§ ASSIGNMENT
Produce a verbatim copy of the entries listed below.

————————

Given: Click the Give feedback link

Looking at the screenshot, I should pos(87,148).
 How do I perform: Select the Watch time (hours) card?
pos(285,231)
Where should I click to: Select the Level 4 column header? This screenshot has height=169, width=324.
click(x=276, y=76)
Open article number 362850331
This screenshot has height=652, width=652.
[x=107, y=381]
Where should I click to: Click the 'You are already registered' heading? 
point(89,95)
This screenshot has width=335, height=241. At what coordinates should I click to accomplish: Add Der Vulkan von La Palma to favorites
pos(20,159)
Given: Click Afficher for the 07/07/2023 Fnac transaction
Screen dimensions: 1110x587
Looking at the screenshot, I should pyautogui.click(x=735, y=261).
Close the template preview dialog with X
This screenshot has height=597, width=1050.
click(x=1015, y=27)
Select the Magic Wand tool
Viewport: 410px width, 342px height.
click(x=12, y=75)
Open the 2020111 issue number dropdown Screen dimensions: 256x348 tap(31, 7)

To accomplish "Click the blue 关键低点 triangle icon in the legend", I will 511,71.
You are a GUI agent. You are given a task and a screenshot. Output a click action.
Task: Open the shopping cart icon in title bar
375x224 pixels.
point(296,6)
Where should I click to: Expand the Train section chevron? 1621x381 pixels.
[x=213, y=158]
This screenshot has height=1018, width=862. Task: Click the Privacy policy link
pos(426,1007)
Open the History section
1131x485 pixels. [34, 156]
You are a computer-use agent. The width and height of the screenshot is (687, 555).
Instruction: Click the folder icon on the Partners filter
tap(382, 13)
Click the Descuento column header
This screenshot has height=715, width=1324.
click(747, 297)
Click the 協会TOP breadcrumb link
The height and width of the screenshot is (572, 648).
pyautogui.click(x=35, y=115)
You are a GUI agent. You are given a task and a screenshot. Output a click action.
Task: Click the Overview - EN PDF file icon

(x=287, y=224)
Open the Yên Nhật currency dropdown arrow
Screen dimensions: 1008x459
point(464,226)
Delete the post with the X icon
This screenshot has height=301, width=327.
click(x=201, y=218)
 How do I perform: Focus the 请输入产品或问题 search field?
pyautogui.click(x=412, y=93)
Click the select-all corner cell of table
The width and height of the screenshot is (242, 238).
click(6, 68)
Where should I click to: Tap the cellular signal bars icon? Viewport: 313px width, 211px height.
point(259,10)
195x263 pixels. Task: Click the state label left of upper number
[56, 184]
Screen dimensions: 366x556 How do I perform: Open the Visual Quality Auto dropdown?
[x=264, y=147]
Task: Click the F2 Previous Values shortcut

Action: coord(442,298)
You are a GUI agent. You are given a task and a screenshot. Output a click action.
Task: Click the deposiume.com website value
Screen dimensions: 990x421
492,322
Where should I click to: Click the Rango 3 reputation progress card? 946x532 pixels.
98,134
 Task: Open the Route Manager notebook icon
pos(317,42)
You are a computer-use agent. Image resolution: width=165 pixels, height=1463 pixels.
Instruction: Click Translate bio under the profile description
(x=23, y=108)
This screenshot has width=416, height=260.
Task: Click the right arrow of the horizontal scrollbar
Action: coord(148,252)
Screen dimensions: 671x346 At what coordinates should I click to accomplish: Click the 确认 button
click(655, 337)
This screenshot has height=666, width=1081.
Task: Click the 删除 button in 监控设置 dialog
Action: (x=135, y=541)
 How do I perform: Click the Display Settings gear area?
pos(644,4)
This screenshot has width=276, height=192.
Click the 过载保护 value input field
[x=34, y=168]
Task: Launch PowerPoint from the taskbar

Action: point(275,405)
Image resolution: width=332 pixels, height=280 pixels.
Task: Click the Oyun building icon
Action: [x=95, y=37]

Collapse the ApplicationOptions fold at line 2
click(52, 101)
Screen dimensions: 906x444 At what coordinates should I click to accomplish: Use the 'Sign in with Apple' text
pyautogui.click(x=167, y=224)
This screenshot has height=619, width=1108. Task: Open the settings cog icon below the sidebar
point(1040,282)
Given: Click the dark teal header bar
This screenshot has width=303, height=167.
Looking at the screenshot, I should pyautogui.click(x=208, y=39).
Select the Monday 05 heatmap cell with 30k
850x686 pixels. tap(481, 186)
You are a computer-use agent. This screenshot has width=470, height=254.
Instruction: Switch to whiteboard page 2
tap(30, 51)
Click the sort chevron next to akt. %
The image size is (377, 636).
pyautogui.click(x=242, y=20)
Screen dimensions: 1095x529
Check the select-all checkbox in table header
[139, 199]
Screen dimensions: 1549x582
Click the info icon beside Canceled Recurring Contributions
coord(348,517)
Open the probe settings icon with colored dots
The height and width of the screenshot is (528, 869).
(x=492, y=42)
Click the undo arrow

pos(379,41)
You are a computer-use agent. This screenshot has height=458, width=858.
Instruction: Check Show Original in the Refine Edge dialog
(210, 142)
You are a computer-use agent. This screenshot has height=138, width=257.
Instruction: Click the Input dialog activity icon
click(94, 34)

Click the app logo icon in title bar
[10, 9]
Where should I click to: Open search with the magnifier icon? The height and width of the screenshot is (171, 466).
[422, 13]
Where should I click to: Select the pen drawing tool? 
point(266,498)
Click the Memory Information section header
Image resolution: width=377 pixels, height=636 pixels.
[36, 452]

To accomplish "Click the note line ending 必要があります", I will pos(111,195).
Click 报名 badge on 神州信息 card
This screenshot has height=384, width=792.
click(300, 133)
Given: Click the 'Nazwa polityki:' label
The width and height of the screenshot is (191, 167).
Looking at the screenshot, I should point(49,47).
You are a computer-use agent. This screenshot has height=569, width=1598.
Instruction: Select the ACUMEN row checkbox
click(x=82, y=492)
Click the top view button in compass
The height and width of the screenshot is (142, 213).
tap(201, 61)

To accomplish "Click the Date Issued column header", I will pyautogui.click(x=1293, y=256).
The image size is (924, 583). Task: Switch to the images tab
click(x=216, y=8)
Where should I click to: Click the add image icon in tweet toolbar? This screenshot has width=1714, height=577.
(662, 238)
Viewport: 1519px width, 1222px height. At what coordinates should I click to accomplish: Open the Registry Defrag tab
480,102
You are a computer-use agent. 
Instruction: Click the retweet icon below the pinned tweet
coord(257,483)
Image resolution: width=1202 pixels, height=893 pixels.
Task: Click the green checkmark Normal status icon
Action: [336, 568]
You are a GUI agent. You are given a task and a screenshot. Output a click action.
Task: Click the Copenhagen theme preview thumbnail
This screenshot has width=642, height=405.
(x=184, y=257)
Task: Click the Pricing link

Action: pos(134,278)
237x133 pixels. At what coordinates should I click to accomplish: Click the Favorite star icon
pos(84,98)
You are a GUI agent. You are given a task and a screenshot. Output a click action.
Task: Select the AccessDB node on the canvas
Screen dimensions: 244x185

————————

§ WRITTEN ANSWER
Given: Click the Give feedback link

Looking at the screenshot, I should pos(87,148).
 How do I perform: Select the Watch time (hours) card?
pos(285,231)
Where should I click to: Select the Level 4 column header? This screenshot has height=169, width=324.
click(x=276, y=76)
Open article number 362850331
This screenshot has height=652, width=652.
[x=107, y=381]
Where should I click to: Click the 'You are already registered' heading? 
point(89,95)
This screenshot has width=335, height=241. At what coordinates should I click to accomplish: Add Der Vulkan von La Palma to favorites
pos(20,159)
Given: Click Afficher for the 07/07/2023 Fnac transaction
Screen dimensions: 1110x587
Looking at the screenshot, I should pyautogui.click(x=735, y=261).
Close the template preview dialog with X
This screenshot has height=597, width=1050.
click(x=1015, y=27)
Select the Magic Wand tool
Viewport: 410px width, 342px height.
click(x=12, y=75)
Open the 2020111 issue number dropdown Screen dimensions: 256x348 tap(31, 7)

To accomplish "Click the blue 关键低点 triangle icon in the legend", I will 511,71.
You are a GUI agent. You are given a task and a screenshot. Output a click action.
Task: Open the shopping cart icon in title bar
375x224 pixels.
point(296,6)
Where should I click to: Expand the Train section chevron? 1621x381 pixels.
[x=213, y=158]
This screenshot has height=1018, width=862. Task: Click the Privacy policy link
pos(426,1007)
Open the History section
1131x485 pixels. [34, 156]
You are a computer-use agent. The width and height of the screenshot is (687, 555).
Instruction: Click the folder icon on the Partners filter
tap(382, 13)
Click the Descuento column header
This screenshot has height=715, width=1324.
click(747, 297)
Click the 協会TOP breadcrumb link
The height and width of the screenshot is (572, 648).
pyautogui.click(x=35, y=115)
You are a GUI agent. You are given a task and a screenshot. Output a click action.
Task: Click the Overview - EN PDF file icon

(x=287, y=224)
Open the Yên Nhật currency dropdown arrow
Screen dimensions: 1008x459
point(464,226)
Delete the post with the X icon
This screenshot has height=301, width=327.
click(x=201, y=218)
 How do I perform: Focus the 请输入产品或问题 search field?
pyautogui.click(x=412, y=93)
Click the select-all corner cell of table
The width and height of the screenshot is (242, 238).
click(6, 68)
Where should I click to: Tap the cellular signal bars icon? Viewport: 313px width, 211px height.
point(259,10)
195x263 pixels. Task: Click the state label left of upper number
[56, 184]
Screen dimensions: 366x556 How do I perform: Open the Visual Quality Auto dropdown?
[x=264, y=147]
Task: Click the F2 Previous Values shortcut

Action: coord(442,298)
You are a GUI agent. You are given a task and a screenshot. Output a click action.
Task: Click the deposiume.com website value
Screen dimensions: 990x421
492,322
Where should I click to: Click the Rango 3 reputation progress card? 946x532 pixels.
98,134
 Task: Open the Route Manager notebook icon
pos(317,42)
You are a computer-use agent. Image resolution: width=165 pixels, height=1463 pixels.
Instruction: Click Translate bio under the profile description
(x=23, y=108)
This screenshot has width=416, height=260.
Task: Click the right arrow of the horizontal scrollbar
Action: coord(148,252)
Screen dimensions: 671x346 At what coordinates should I click to accomplish: Click the 确认 button
click(655, 337)
This screenshot has height=666, width=1081.
Task: Click the 删除 button in 监控设置 dialog
Action: (x=135, y=541)
 How do I perform: Click the Display Settings gear area?
pos(644,4)
This screenshot has width=276, height=192.
Click the 过载保护 value input field
[x=34, y=168]
Task: Launch PowerPoint from the taskbar

Action: point(275,405)
Image resolution: width=332 pixels, height=280 pixels.
Task: Click the Oyun building icon
Action: [x=95, y=37]

Collapse the ApplicationOptions fold at line 2
click(52, 101)
Screen dimensions: 906x444 At what coordinates should I click to accomplish: Use the 'Sign in with Apple' text
pyautogui.click(x=167, y=224)
This screenshot has height=619, width=1108. Task: Open the settings cog icon below the sidebar
point(1040,282)
Given: Click the dark teal header bar
This screenshot has width=303, height=167.
Looking at the screenshot, I should pyautogui.click(x=208, y=39).
Select the Monday 05 heatmap cell with 30k
850x686 pixels. tap(481, 186)
You are a computer-use agent. This screenshot has width=470, height=254.
Instruction: Switch to whiteboard page 2
tap(30, 51)
Click the sort chevron next to akt. %
The image size is (377, 636).
pyautogui.click(x=242, y=20)
Screen dimensions: 1095x529
Check the select-all checkbox in table header
[139, 199]
Screen dimensions: 1549x582
Click the info icon beside Canceled Recurring Contributions
coord(348,517)
Open the probe settings icon with colored dots
The height and width of the screenshot is (528, 869).
(x=492, y=42)
Click the undo arrow

pos(379,41)
You are a computer-use agent. This screenshot has height=458, width=858.
Instruction: Check Show Original in the Refine Edge dialog
(210, 142)
You are a computer-use agent. This screenshot has height=138, width=257.
Instruction: Click the Input dialog activity icon
click(94, 34)

Click the app logo icon in title bar
[10, 9]
Where should I click to: Open search with the magnifier icon? The height and width of the screenshot is (171, 466).
[422, 13]
Where should I click to: Select the pen drawing tool? 
point(266,498)
Click the Memory Information section header
Image resolution: width=377 pixels, height=636 pixels.
[36, 452]

To accomplish "Click the note line ending 必要があります", I will pos(111,195).
Click 报名 badge on 神州信息 card
This screenshot has height=384, width=792.
click(300, 133)
Given: Click the 'Nazwa polityki:' label
The width and height of the screenshot is (191, 167).
Looking at the screenshot, I should point(49,47).
You are a computer-use agent. This screenshot has height=569, width=1598.
Instruction: Select the ACUMEN row checkbox
click(x=82, y=492)
Click the top view button in compass
The height and width of the screenshot is (142, 213).
tap(201, 61)

To accomplish "Click the Date Issued column header", I will pyautogui.click(x=1293, y=256).
The image size is (924, 583). Task: Switch to the images tab
click(x=216, y=8)
Where should I click to: Click the add image icon in tweet toolbar? This screenshot has width=1714, height=577.
(662, 238)
Viewport: 1519px width, 1222px height. At what coordinates should I click to accomplish: Open the Registry Defrag tab
480,102
You are a computer-use agent. 
Instruction: Click the retweet icon below the pinned tweet
coord(257,483)
Image resolution: width=1202 pixels, height=893 pixels.
Task: Click the green checkmark Normal status icon
Action: [336, 568]
You are a GUI agent. You are given a task and a screenshot. Output a click action.
Task: Click the Copenhagen theme preview thumbnail
This screenshot has width=642, height=405.
(x=184, y=257)
Task: Click the Pricing link

Action: pos(134,278)
237x133 pixels. At what coordinates should I click to accomplish: Click the Favorite star icon
pos(84,98)
You are a GUI agent. You are given a task and a screenshot. Output a click action.
Task: Select the AccessDB node on the canvas
Screen dimensions: 244x185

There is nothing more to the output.